A. Référence de la décision
- Cour de cassation,
- Ordonnance du 22 Novembre 1989
- Numéro d’inscription au répertoire général : 85-43.899
B. Parties
- Appellant : Société SOGESTRAN
- Intimé : Monsieur Jean-Claude René X…
C. Contexte et objet de la décision
- Litige relatif à un licenciement pour faute grave d’un salarié, capitaine d’auto-moteur au sein de la société SOGESTRAN.
- Le salarié a été licencié après un incident de largage des amarres alors que le bras de chargement était encore connecté, causant une avarie.
- La cour d’appel a d’abord condamné la société à verser des dommages-intérêts pour licenciement sans cause réelle et sérieuse.
D. Moyens des parties
- La société SOGESTRAN fait valoir que la responsabilité du salarié est engagée en raison de sa position de responsable et du préjudice subi par l’employeur.
- Elle conteste la décision des juges du fond, arguant qu’ils ont ignoré la faute commise par le salarié et qu’ils ont mal appliqué les dispositions du Code du travail.
E. Réponse de la Cour
- La Cour de cassation rejette le pourvoi.
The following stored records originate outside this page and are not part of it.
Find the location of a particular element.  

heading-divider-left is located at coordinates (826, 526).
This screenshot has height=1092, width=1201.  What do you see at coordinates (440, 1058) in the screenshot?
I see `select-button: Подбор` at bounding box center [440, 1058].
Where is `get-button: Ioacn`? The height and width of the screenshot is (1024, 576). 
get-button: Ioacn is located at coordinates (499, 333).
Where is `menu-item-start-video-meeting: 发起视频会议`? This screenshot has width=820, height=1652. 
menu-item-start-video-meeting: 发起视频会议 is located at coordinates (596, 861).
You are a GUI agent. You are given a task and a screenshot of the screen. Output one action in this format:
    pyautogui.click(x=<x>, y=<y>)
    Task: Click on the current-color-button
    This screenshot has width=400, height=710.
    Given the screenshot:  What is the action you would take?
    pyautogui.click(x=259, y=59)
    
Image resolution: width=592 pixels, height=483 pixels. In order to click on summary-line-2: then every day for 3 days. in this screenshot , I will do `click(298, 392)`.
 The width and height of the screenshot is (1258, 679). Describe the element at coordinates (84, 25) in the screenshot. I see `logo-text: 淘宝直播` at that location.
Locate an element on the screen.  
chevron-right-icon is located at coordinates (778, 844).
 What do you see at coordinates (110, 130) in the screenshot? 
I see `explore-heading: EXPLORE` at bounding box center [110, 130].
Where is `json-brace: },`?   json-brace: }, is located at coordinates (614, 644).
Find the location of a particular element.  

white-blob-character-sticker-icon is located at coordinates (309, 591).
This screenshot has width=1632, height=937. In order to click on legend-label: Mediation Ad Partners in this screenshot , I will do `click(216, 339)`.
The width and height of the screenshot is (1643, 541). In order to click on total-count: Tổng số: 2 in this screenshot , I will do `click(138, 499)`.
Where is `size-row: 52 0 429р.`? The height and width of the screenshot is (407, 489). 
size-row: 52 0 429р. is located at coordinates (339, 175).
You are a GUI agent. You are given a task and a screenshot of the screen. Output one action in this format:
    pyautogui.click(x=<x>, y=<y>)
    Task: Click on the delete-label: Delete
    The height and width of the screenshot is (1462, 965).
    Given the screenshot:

- Elle souligne que la cour d’appel a constaté qu’avant l’incident, le salarié n’avait eu que des avis favorables et que la faute était partagée avec d’autres responsables.
- La décision de la cour d’appel est considérée comme motivée et conforme aux exigences légales du Code du travail.
F. Conclusion
- Le pourvoi de la société SOGESTRAN est rejeté, confirmant ainsi la décision de la cour d’appel.
- La condamnation à verser des dommages-intérêts pour licenciement sans cause réelle et sérieuse est maintenue.